This month China reported that it’s raising its annual mining quota for rare earths by 10 percent over last year’s record high, to 120 kt (132,000 st), according to Bloomberg News.

In response, the United States and Australia have been working to increase their supplies as China, the world’s largest producer of rare earths, has threatened to restrict supply due to the U.S.-China trade war.

China currently controls at least 85 percent of the world’s rare-earth processing capacity. The Trump administration, which seeks to end dependence on China for rare-earth supplies, has been looking to other countries to diversify the supply chain. Washington held talks with rare-earth mines in Africa recently and entered into an agreement with Australia to support projects on developing critical minerals and rare earths outside China.
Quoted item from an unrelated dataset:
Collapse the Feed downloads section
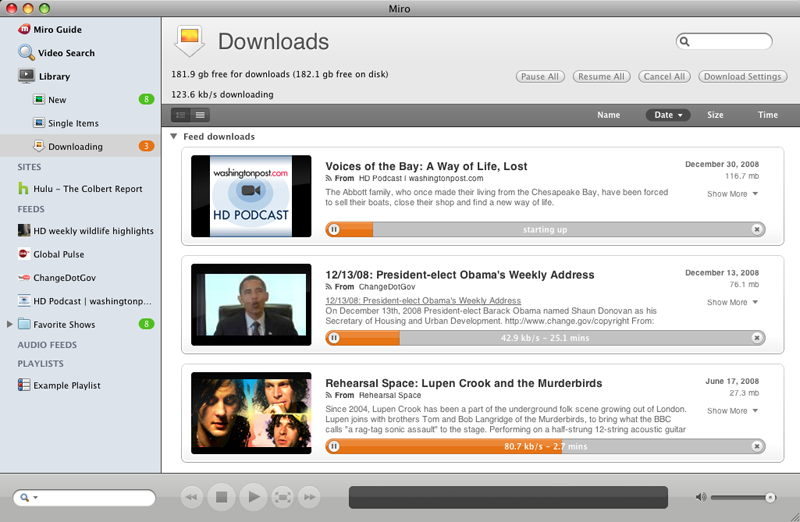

In the United States, MP Materials runs the only domestic rare-earth mine, Mountain Pass, in California. The site, which is less than an hour’s drive from Las Vegas, NV, resumed sales in 2018 after lying dormant since 2015. According to Reuters, the company expects to double its output to more than 27 kt (30,000 st), or about 15 percent of the global total. The company is also working to open its own processing center that can handle all the mine’s production, said James Litinsky, chief executive officer of JHL Capital Group LLC, the majority owner of MP Materials.
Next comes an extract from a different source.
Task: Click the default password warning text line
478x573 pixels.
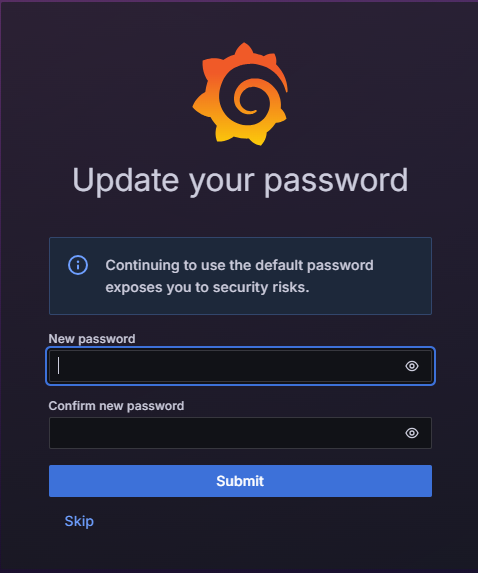Action: click(x=239, y=266)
“If people focus on the short-term supply issues, they miss the bigger picture,” Litinsky said. “Tens of millions of jobs and trillions of dollars of downstream GDP, that’s what the Chinese are after.” He further added that the United States is looking to level the playing field in terms of pricing and supply of rare earth metals.

Malaysia-based Lynas Corp. recently held discussions with the U.S Department of Defense. Lynas has a mine in Australia and a major processing plant in eastern Malaysia and is advancing plans to add a facility in Texas, chief executive officer Amanda Lacaze said last month.
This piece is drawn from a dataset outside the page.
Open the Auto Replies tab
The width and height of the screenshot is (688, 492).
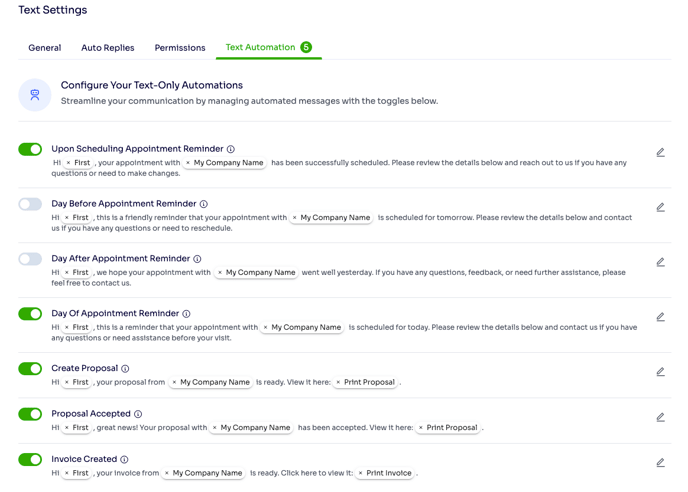tap(107, 48)
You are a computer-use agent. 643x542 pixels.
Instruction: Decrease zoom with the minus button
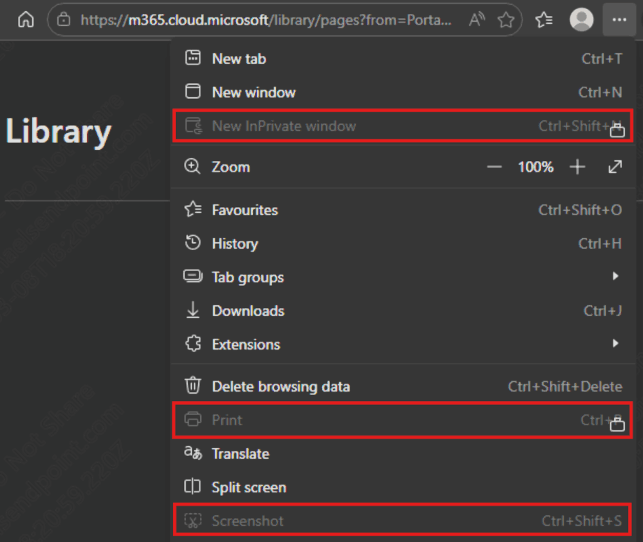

Developers in other countries including Greenland and India are also seeking to build new operations. “There is a genuine need to fund greenfield projects” to diversify global supply with Lynas currently the only major producer outside China, said Dylan Kelly, a Sydney-based analyst at Ord Minnett Ltd.

Rare-earth metals are used in many electronic devices people use daily, such as mobile phones, computers, DVDs, rechargeable batteries, catalytic converters, magnets, and fluorescent lighting. Rare earths are also used in motors that power wind turbines, electric vehicles, and military hardware. These rare metals are a group of 17 chemical elements that are difficult to find in desirable concentrations and are hard to process.